I'm anticipating success with this plan. I have a friend (who has about half as much weight to lose) who lives at a distance and wants to do Slow Carb together from a distance. I have a local friend who is interested in being active, a coworker who is happy to work out together when we can get there at the same time, and I have a puppy who would love nothing more than to explore the world! We are starting obedience classes in 2 weeks so hopefully we can get him to be better on a leash :) I really feel like I can do it this time. I've reached the highest weight I've ever been (hovering around 185). My goal is 145-150, which is lower than I've been since high school. But I think I can do it. I need to stand my ground, follow my schedule, turn to friends who I know will be there for me, and focus on all the other things in my life besides food! I have books to read, clothes to sew, a business to develop, chocolate flavors to create (and test only on Saturdays! That's part of the scheduling thing, that I will develop and make things throughout the week so they will be done on Saturday in time for me to test on my cheat day! BRILLIANCE! I want to take a trip, I haven't taken a long trip to somewhere new since 2005. That was way too long ago!
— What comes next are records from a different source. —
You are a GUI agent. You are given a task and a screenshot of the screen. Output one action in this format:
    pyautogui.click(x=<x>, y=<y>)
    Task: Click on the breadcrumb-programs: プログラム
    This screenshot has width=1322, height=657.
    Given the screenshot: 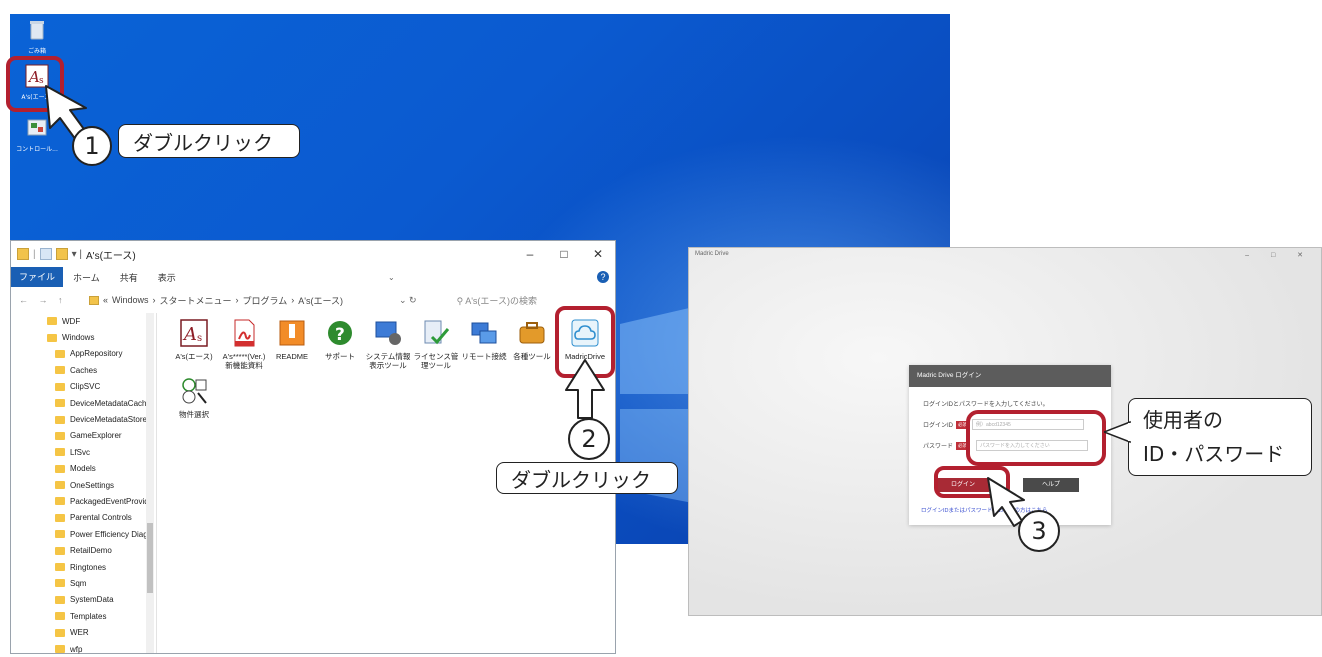 What is the action you would take?
    pyautogui.click(x=266, y=300)
    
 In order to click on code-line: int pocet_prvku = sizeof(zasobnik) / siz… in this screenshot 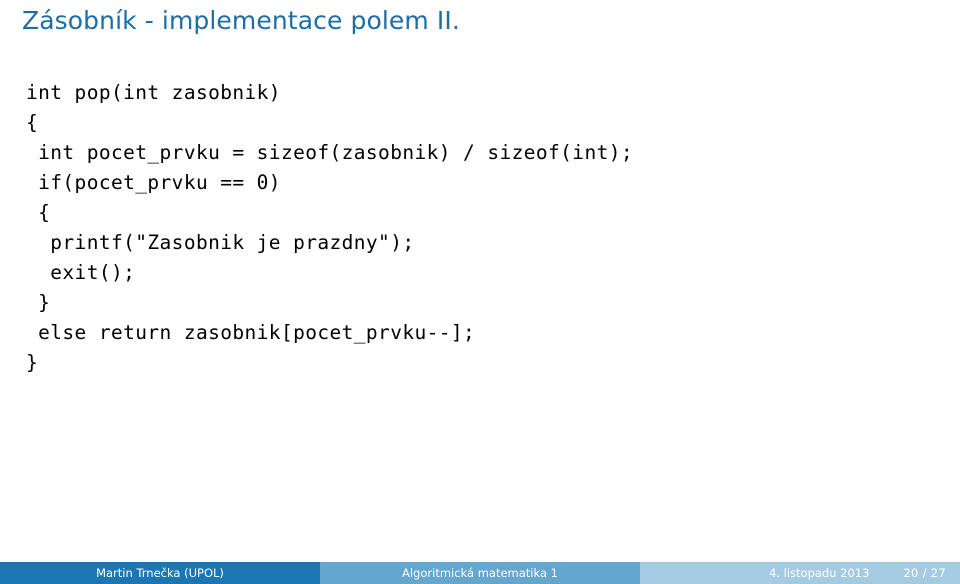, I will do `click(330, 152)`.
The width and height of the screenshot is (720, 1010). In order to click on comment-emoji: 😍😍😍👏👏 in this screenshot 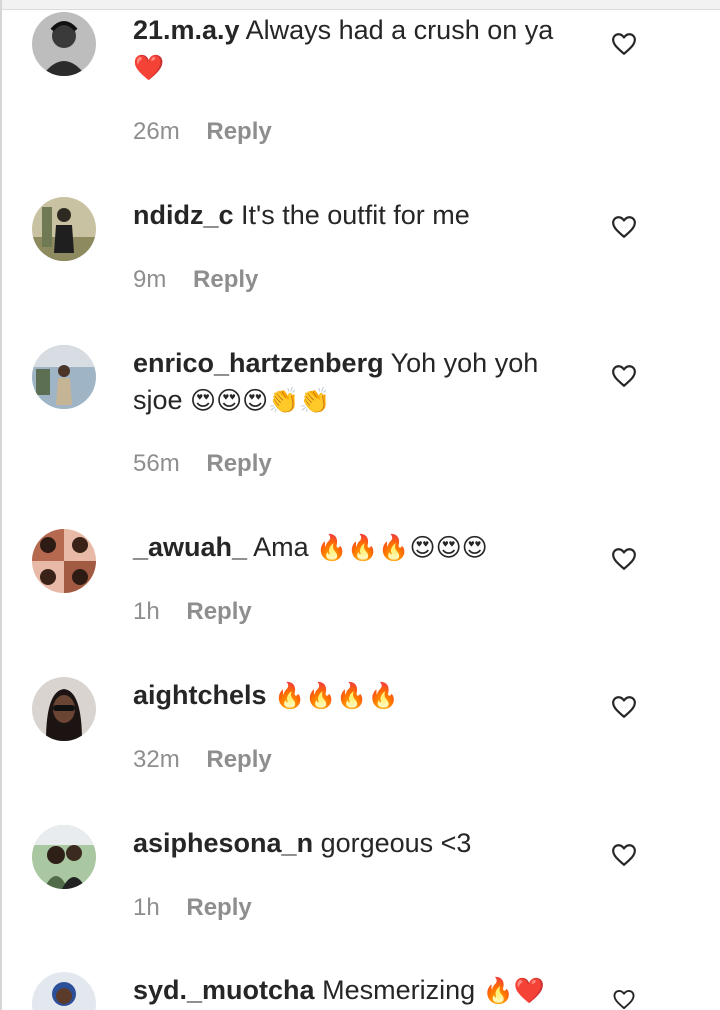, I will do `click(260, 400)`.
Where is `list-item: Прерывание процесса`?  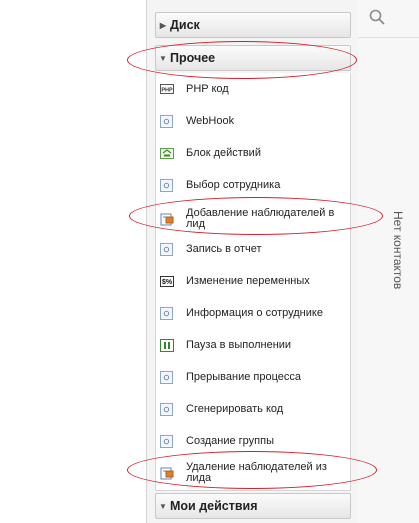 list-item: Прерывание процесса is located at coordinates (253, 377).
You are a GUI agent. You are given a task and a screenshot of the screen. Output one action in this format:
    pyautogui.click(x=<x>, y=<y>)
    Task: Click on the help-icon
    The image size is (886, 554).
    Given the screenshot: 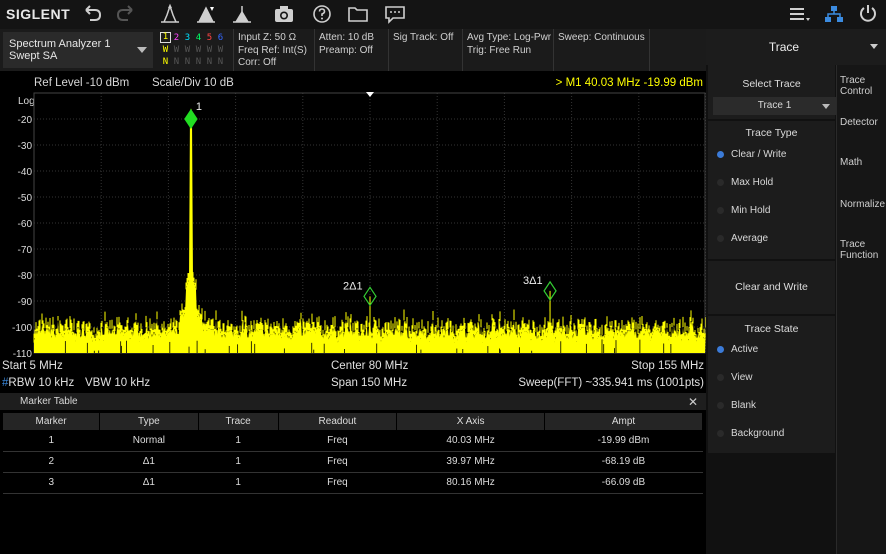 What is the action you would take?
    pyautogui.click(x=322, y=14)
    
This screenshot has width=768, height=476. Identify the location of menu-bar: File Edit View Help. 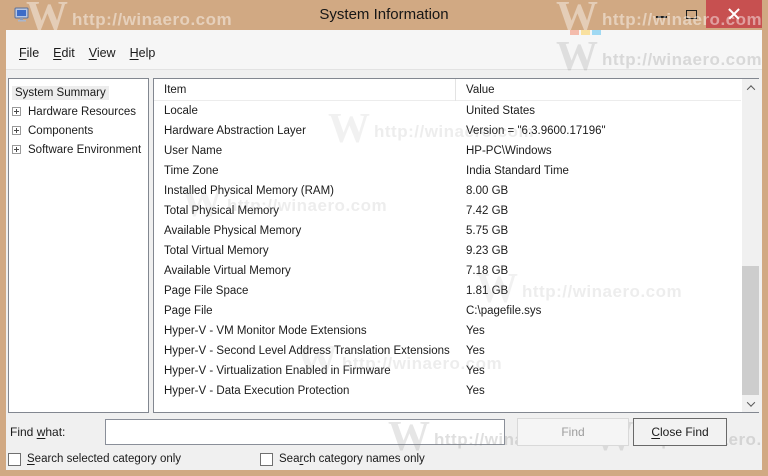
(384, 50).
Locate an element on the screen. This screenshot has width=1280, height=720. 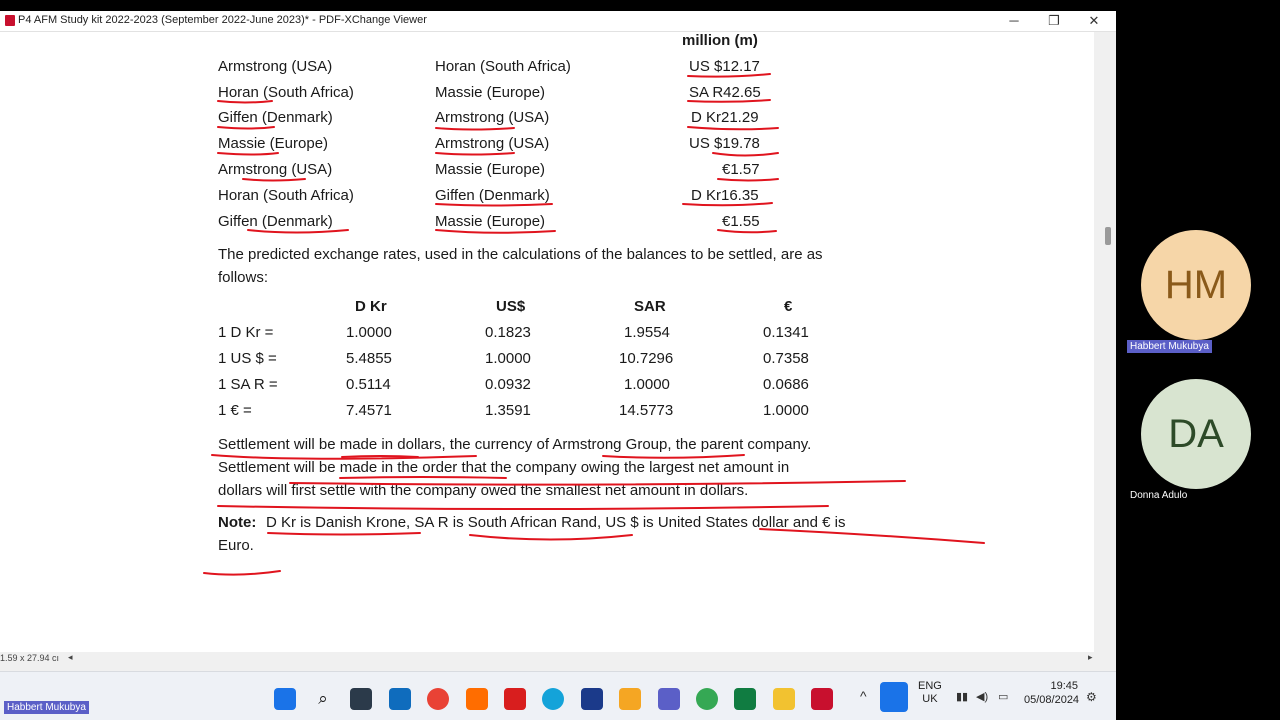
restore-icon: ❐ is located at coordinates (1054, 20).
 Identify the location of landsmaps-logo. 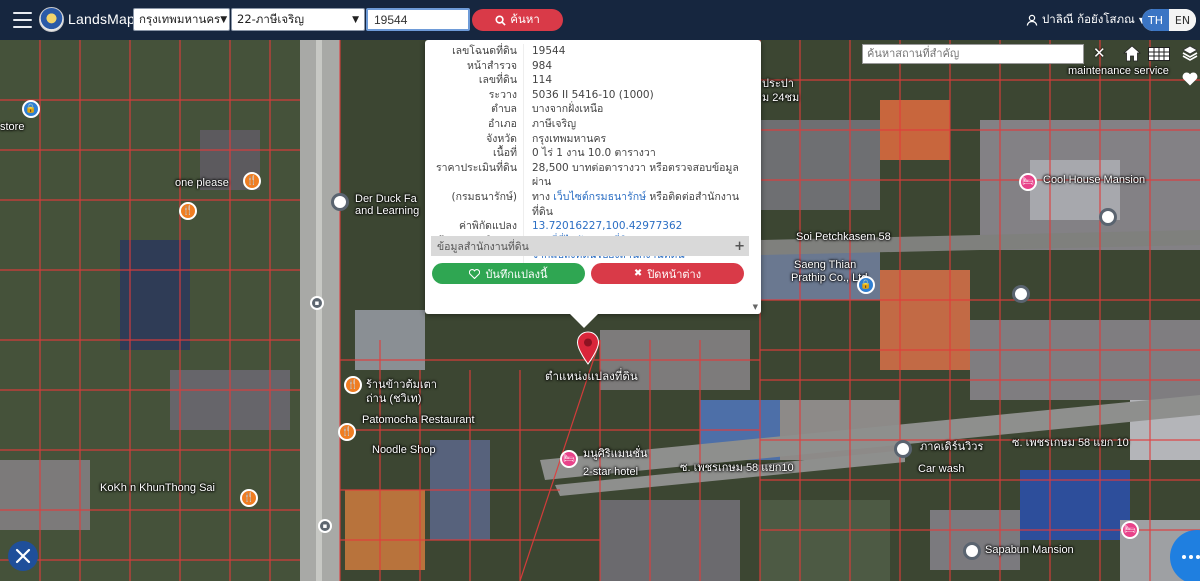
(52, 20).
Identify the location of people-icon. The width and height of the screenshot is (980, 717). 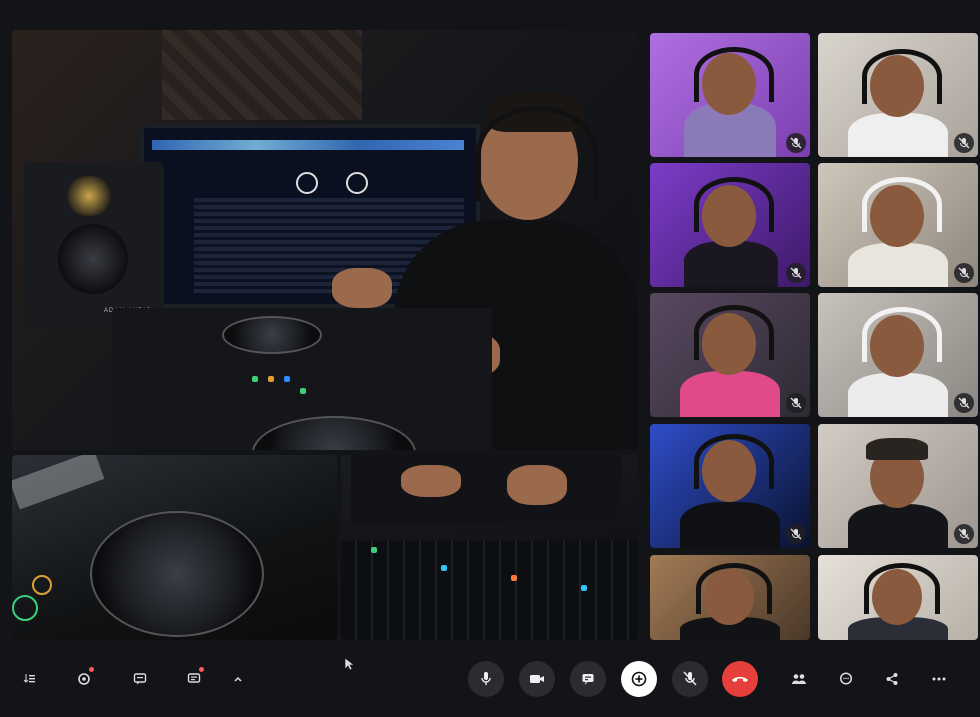
(799, 679).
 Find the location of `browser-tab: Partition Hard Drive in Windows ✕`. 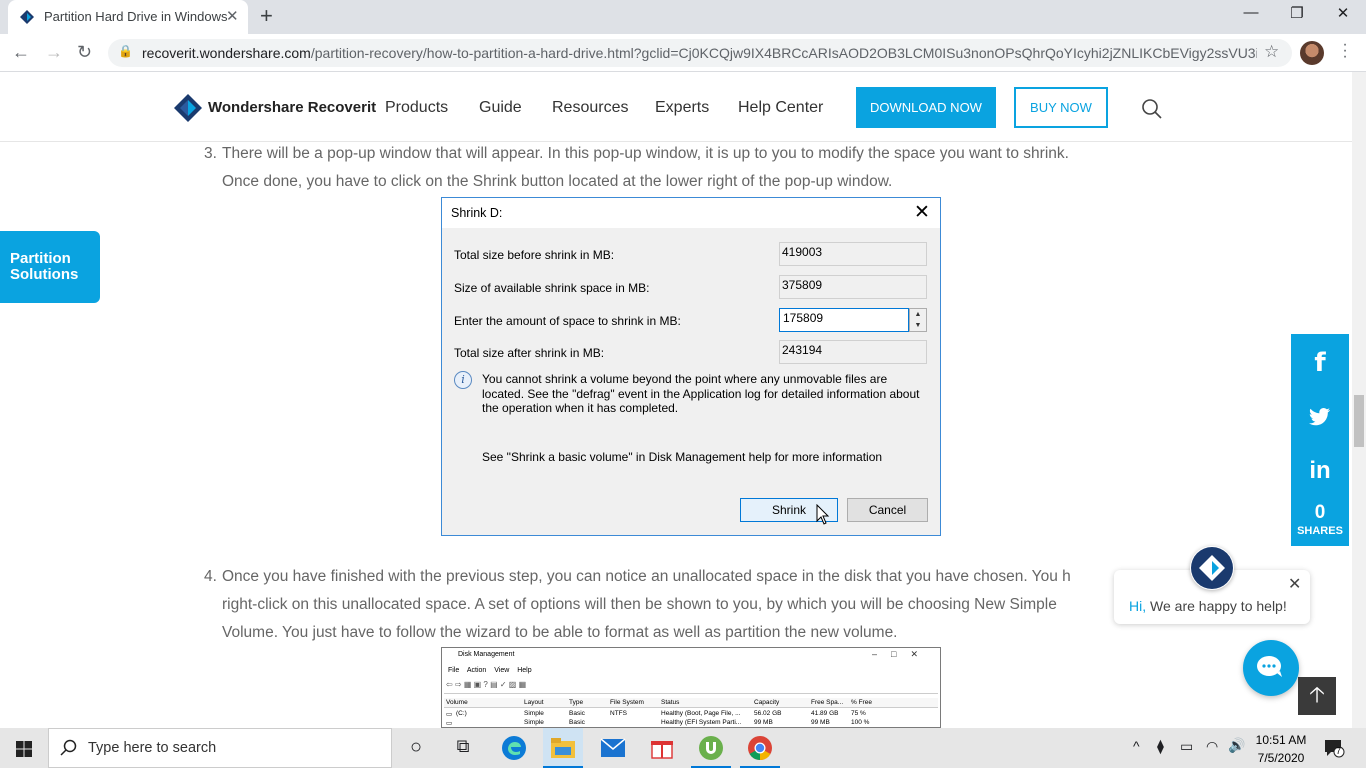

browser-tab: Partition Hard Drive in Windows ✕ is located at coordinates (128, 17).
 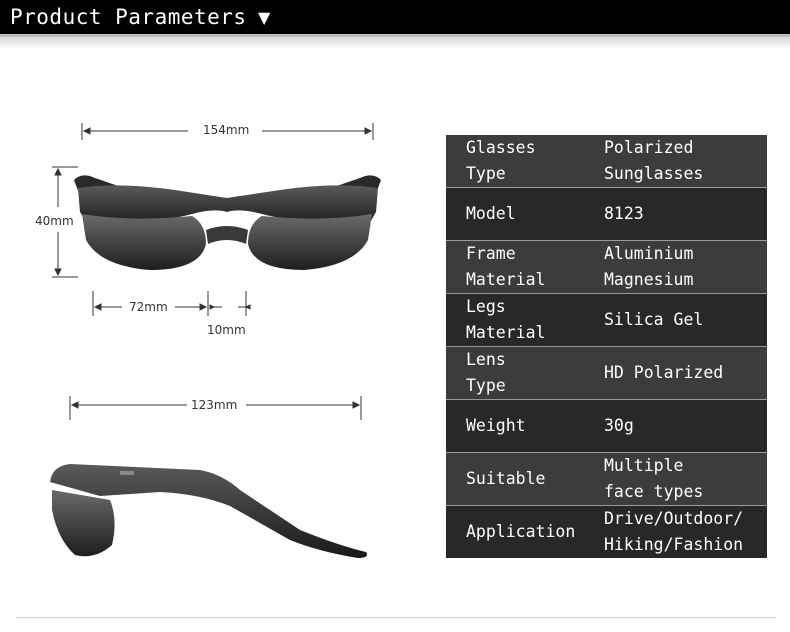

I'm going to save up this money, by eating simply and focusing on the things I can do that are cost effective (and maybe even things that will make more money like selling chocolates). I'm going to get creative about entertaining myself and make sure that I'm showing the puppy the world too. That's one of the reasons I wanted a dog and I need to stop letting my industrial neighborhood stop me from taking him around. I could even pop him in the car and go walk in a new neighborhood. 

Ok, I think I'm done pep-talking myself for tonight, and I've been coughing the whole way through. It's only 11:30 but I think I'm going to get in bed and ring in the new year with a movie and hope these gosh darn cough pills I took start working!